A new order is emerging in Washington, and it looks a lot like Newt Gingrich: young, energetic, combative. Gingrich had promised a 100-day legislative blitz if the GOP won majority status, and in the weeks since the election he has begun marshaling his forces. Gingrich seems likely to model his speakership after that of Joseph Cannon, the iron-fisted leader of a Republican House at the beginning of the century. His lieutenants will be the boldest and fittest. Gradualists need not apply. Carlos Moorhead, the 72-year-old congressman from California, is universally liked but has never been considered a street fighter; he has been passed over for chairmanship of both the Judiciary Committee and the Energy and Commerce Committee. Gingrich is remaking Congress in the ideological and risk-taking image of his Contract with America.

For thirty years Congress has been wired for exactly the opposite: the plodding expansion of the welfare state. Old bulls like Henry Waxman (D., Calif.) became entrenched in committees where they gradually expanded their jurisdictional power and grabbed whatever additional authority and dollars they could for the programs within their purview; throughout the 1980s, from his perch on the Health and Environment Subcommittee of the Energy and Commerce Committee, Waxman quietly expanded Medicaid into the behemoth it is today. John Dingell, former chairman of the full Energy and Commerce Committee, is another textbook example; his committee was a jurisdictional black hole, sucking in all surrounding power until it had influence over about 40 per cent of House legislation. Not every Democrat could be a Dingell, of course, but they could aspire--hence the proliferation of subcommittees.

Comfy Chairs

THE line among Republicans has always been: when in doubt, call a Democrat "Mr. Chairman." All told, there were more than 250 committees and subcommittees in the 103rd Congress. A committee would often give birth to as many as 6 subcommittees. "Every time you increase the number of committees, you increase the power structures," says likely Majority Leader Dick Armey (Tex.). The ethic that has governed the Democrats has been power building." Each subcommittee became a part of the "iron triangle," the nexus committees, special interests, and Executive Branch agencies. The upshot was generally more power for the agency, more government assistance for the special interest, and more contributions for the committee chairman. Most Democrats had at least one empire to build.

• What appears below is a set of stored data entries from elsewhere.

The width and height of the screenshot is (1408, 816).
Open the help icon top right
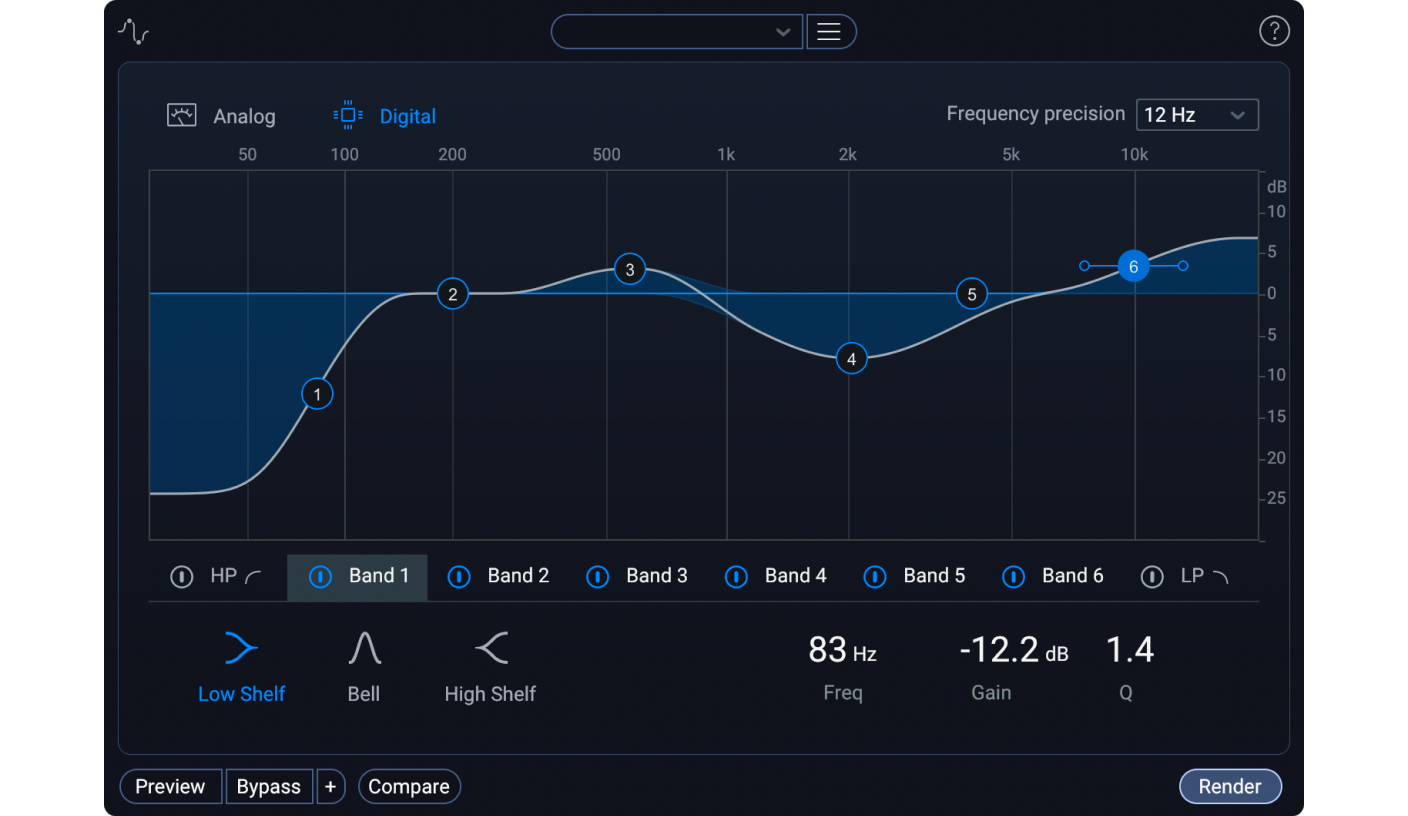point(1274,31)
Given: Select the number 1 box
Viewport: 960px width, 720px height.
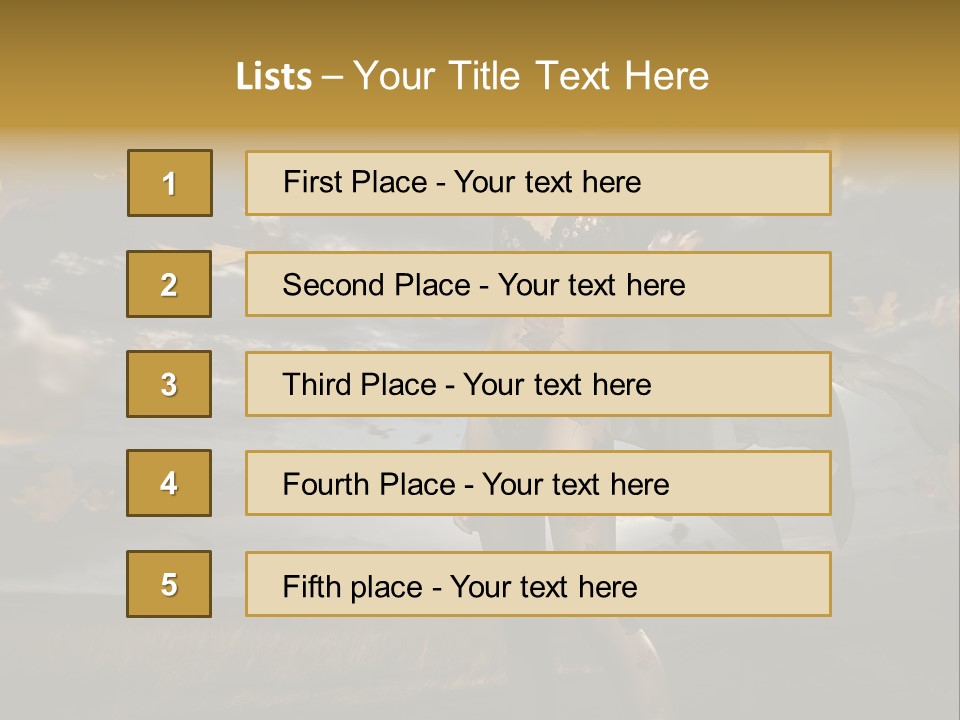Looking at the screenshot, I should tap(170, 183).
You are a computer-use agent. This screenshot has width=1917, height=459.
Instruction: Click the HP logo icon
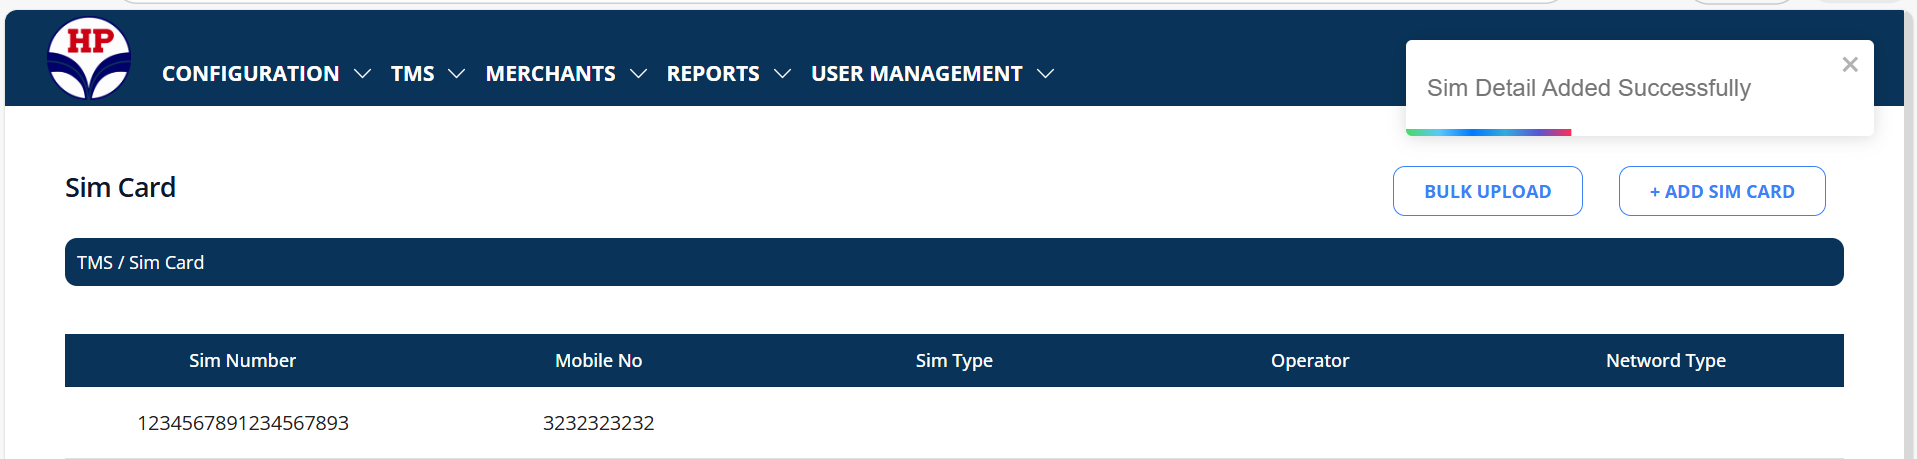[x=89, y=59]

One goal of the Republican transition is to start dismantling this machinery. "We want to try to build an institutional structure that doesn't have all these temptations built into it," says Armey. First on the chopping block is a third of committee staff. (General Capitol Hill staff is likely to get slashed too, including such anachronisms as elevator operators, ice delivery men, and typewriter repairmen. Democratic staff in Dingell's empire will go from 115 to 17. The effect is more than symbolic. "Their fulltime employment was just trashing the market economy and the Republican Party," says a GOP staffer. You take a thousand of these people and throw them out of work, that alone is going to make a tremendous difference."

Next is the committees themselves. Republicans are already committed to getting rid of three of them: Post Office and Civil Service, District of Columbia, and Merchant Marine and Fisheries--not exactly revolutionary moves, but important symbolic breaks in the continuum of committee growth. Altogether, Republicans hope to get down to at most 18 committees (from the current 23) with no more than 5 subcommittees each. That will reduce some of the special-interest pressure points, avoid 'joint referrals' (in which a bill passes through more than one committee and gets festooned with extraneous provisions), and lessen opportunities for empire building. There might even be a committee devoted to empire disassembly. Under the chairmanship of conservative Chris Cox (Calif.), the Governmental Operations Committee's Subcommittee on Commerce, Consumer, and Monetary Affairs may be renamed the Economic Productivity Subcommittee and devoted to examining stifling regulations.